-- Opening Marker --

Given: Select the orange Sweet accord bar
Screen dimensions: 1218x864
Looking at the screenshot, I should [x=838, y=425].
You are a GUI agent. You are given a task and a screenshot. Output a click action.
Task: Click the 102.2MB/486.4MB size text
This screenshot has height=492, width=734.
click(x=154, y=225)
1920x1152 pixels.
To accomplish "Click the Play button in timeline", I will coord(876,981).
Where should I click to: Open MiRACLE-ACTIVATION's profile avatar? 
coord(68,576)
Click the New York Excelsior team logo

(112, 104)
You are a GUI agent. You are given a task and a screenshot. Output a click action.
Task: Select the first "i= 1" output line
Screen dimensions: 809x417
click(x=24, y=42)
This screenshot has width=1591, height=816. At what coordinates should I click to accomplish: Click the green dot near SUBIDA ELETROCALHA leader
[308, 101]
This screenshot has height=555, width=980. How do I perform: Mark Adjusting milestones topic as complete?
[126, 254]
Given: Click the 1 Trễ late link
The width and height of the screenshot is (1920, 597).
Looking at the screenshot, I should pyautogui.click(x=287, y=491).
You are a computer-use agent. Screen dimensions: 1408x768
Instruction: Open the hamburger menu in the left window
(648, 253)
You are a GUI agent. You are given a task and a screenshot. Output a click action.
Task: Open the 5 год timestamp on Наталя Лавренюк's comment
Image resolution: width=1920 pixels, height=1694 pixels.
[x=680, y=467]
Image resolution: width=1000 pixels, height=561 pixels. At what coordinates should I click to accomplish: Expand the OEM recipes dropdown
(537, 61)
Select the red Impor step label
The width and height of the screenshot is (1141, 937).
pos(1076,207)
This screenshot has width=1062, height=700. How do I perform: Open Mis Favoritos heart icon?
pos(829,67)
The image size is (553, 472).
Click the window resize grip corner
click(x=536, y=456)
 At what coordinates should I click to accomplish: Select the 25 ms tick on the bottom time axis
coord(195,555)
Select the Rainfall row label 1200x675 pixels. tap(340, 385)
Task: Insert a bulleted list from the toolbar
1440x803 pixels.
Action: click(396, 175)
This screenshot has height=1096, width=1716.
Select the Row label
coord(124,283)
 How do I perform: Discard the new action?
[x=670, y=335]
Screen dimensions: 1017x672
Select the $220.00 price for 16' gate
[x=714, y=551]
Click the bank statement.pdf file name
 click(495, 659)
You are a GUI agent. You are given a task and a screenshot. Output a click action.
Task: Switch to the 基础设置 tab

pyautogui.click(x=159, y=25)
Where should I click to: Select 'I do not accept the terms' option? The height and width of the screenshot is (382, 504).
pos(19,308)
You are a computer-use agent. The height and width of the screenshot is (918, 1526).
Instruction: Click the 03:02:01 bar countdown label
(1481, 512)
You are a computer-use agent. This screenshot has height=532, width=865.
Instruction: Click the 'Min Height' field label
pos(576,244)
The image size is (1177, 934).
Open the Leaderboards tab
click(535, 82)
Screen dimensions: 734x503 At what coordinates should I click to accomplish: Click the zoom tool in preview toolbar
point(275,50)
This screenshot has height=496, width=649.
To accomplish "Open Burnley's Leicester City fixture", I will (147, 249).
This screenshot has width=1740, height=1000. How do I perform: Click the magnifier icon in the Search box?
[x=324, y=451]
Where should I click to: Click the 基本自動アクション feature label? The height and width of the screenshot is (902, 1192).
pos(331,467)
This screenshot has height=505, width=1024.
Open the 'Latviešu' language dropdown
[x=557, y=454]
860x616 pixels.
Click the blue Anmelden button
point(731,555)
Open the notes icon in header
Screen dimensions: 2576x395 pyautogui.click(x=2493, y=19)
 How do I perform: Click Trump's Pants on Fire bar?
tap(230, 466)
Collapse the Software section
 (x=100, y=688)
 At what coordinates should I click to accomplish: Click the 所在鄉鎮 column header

-- Closing Marker --

ACTION ITEM: Repeat all the lines above verbatim.

TASK RESULT:
Given: Select the orange Sweet accord bar
Screen dimensions: 1218x864
Looking at the screenshot, I should [x=838, y=425].
You are a GUI agent. You are given a task and a screenshot. Output a click action.
Task: Click the 102.2MB/486.4MB size text
This screenshot has height=492, width=734.
click(x=154, y=225)
1920x1152 pixels.
To accomplish "Click the Play button in timeline", I will coord(876,981).
Where should I click to: Open MiRACLE-ACTIVATION's profile avatar? 
coord(68,576)
Click the New York Excelsior team logo

(112, 104)
You are a GUI agent. You are given a task and a screenshot. Output a click action.
Task: Select the first "i= 1" output line
Screen dimensions: 809x417
click(x=24, y=42)
This screenshot has width=1591, height=816. At what coordinates should I click to accomplish: Click the green dot near SUBIDA ELETROCALHA leader
[308, 101]
This screenshot has height=555, width=980. How do I perform: Mark Adjusting milestones topic as complete?
[126, 254]
Given: Click the 1 Trễ late link
The width and height of the screenshot is (1920, 597).
Looking at the screenshot, I should pyautogui.click(x=287, y=491).
You are a computer-use agent. Screen dimensions: 1408x768
Instruction: Open the hamburger menu in the left window
(648, 253)
You are a GUI agent. You are given a task and a screenshot. Output a click action.
Task: Open the 5 год timestamp on Наталя Лавренюк's comment
Image resolution: width=1920 pixels, height=1694 pixels.
[x=680, y=467]
Image resolution: width=1000 pixels, height=561 pixels. At what coordinates should I click to accomplish: Expand the OEM recipes dropdown
(537, 61)
Select the red Impor step label
The width and height of the screenshot is (1141, 937).
pos(1076,207)
This screenshot has width=1062, height=700. How do I perform: Open Mis Favoritos heart icon?
pos(829,67)
The image size is (553, 472).
Click the window resize grip corner
click(x=536, y=456)
 At what coordinates should I click to accomplish: Select the 25 ms tick on the bottom time axis
coord(195,555)
Select the Rainfall row label 1200x675 pixels. tap(340, 385)
Task: Insert a bulleted list from the toolbar
1440x803 pixels.
Action: click(396, 175)
This screenshot has height=1096, width=1716.
Select the Row label
coord(124,283)
 How do I perform: Discard the new action?
[x=670, y=335]
Screen dimensions: 1017x672
Select the $220.00 price for 16' gate
[x=714, y=551]
Click the bank statement.pdf file name
 click(495, 659)
You are a GUI agent. You are given a task and a screenshot. Output a click action.
Task: Switch to the 基础设置 tab

pyautogui.click(x=159, y=25)
Where should I click to: Select 'I do not accept the terms' option? The height and width of the screenshot is (382, 504).
pos(19,308)
You are a computer-use agent. The height and width of the screenshot is (918, 1526).
Instruction: Click the 03:02:01 bar countdown label
(1481, 512)
You are a computer-use agent. This screenshot has height=532, width=865.
Instruction: Click the 'Min Height' field label
pos(576,244)
The image size is (1177, 934).
Open the Leaderboards tab
click(535, 82)
Screen dimensions: 734x503 At what coordinates should I click to accomplish: Click the zoom tool in preview toolbar
point(275,50)
This screenshot has height=496, width=649.
To accomplish "Open Burnley's Leicester City fixture", I will (147, 249).
This screenshot has width=1740, height=1000. How do I perform: Click the magnifier icon in the Search box?
[x=324, y=451]
Where should I click to: Click the 基本自動アクション feature label? The height and width of the screenshot is (902, 1192).
pos(331,467)
This screenshot has height=505, width=1024.
Open the 'Latviešu' language dropdown
[x=557, y=454]
860x616 pixels.
Click the blue Anmelden button
point(731,555)
Open the notes icon in header
Screen dimensions: 2576x395 pyautogui.click(x=2493, y=19)
 How do I perform: Click Trump's Pants on Fire bar?
tap(230, 466)
Collapse the Software section
 (x=100, y=688)
 At what coordinates should I click to accomplish: Click the 所在鄉鎮 column header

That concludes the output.